Tracey Louise Hughes, 56, appeared before Lismore District Court on Wednesday for sentencing over one charge of dishonestly obtaining financial advantage by deception.
Between 2012 and 2019, Hughes had fraudulently transferred the funds from her employer, Moon Street Medical Centre.
Throughout that time, she had successfully transferred about $179,000 into her own bank account through 330 transactions.
The average transaction was about $542 into her personal account.
Judge Jeffery McLennan said the facts showed Hughes had abused her employer's trust, while she was employed as practice manager and had primary responsibility for the business accounts.
"While not specially sophisticated, it was clearly planned," Judge McLennan said.
"She abused and betrayed the trust shown to her by her employers.
Judge McLennan said Hughes had started to transfer the money in 2012 when she fell behind in her mortgage payments and rates, but then began to gamble the money more earnestly in 2016 and 2017.
In her statement to the court, Hughes said she felt "embarrassed" and was ashamed of her actions.

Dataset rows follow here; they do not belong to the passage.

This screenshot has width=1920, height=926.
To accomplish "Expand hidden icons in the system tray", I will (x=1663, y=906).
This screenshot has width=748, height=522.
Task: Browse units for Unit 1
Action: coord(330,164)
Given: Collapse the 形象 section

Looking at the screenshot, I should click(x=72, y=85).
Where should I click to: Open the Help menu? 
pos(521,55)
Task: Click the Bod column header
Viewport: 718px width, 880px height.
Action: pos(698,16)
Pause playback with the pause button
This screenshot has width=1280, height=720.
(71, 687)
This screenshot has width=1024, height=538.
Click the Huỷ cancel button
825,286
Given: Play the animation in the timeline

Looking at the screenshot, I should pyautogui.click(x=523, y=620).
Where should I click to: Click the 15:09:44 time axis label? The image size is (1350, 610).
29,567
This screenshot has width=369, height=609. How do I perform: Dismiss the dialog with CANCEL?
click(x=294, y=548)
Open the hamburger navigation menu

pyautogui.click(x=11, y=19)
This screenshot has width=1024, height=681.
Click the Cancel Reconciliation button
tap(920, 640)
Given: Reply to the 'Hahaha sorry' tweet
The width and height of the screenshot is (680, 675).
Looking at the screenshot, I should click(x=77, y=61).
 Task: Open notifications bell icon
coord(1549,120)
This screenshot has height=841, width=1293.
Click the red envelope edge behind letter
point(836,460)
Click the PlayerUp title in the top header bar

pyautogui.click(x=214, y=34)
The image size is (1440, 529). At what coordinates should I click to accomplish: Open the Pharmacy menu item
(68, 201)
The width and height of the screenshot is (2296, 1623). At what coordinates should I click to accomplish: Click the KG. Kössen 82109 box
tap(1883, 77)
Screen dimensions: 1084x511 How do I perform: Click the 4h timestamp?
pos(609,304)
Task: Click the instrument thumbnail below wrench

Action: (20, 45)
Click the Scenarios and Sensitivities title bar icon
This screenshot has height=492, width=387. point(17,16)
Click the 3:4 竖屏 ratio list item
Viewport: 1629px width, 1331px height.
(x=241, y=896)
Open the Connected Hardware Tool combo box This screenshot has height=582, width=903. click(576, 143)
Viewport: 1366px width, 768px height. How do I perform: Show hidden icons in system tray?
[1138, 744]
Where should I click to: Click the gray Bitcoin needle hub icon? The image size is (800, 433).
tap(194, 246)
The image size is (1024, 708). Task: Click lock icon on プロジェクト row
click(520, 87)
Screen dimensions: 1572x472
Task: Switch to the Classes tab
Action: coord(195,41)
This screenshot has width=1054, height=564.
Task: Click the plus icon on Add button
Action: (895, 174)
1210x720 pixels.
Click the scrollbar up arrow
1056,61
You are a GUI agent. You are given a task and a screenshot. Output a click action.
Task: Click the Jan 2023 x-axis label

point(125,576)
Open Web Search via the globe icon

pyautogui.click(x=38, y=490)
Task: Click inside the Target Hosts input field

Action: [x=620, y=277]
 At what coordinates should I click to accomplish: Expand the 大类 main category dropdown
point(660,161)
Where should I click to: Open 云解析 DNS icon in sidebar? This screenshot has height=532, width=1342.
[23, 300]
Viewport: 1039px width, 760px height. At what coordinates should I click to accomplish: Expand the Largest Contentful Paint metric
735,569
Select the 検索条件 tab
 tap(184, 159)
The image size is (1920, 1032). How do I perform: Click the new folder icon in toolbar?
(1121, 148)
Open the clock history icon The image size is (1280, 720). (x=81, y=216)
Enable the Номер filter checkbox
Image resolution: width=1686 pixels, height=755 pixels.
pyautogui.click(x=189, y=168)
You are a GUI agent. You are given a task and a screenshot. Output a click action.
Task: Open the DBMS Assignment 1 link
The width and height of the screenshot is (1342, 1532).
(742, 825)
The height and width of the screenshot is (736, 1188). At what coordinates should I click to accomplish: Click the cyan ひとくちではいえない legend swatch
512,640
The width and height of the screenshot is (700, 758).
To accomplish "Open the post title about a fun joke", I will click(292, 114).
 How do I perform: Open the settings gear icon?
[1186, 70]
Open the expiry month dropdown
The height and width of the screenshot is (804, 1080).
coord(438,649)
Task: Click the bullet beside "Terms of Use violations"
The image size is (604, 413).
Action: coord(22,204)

"I was unfaithful to my employer, they trusted me, and I took advantage of it," she said.
"They would be hurt and shocked. I regret it every day."
While Judge McLennan said the full amount lost to the business may be "irretrievable", he commended Hughes' efforts to repay the money owed to her former employer.
Through the sale of her North Lismore home, she was able to repay $50,000 to Moon Street Medical Centre, and indicated she intended to withdraw her superannuation, estimated to be about $60,000, in a few years when she was eligible to do so.
She also planned to repay the debt by paying $100 a week from any wage she receives.
Hughes was convicted and sentenced to 30 months imprisonment, with a non-parole period of 18 months.
After the conviction was finalised, Judge McLennan also withdrew a further 329 fraud charges against Hughes, which had been used as back-up charges.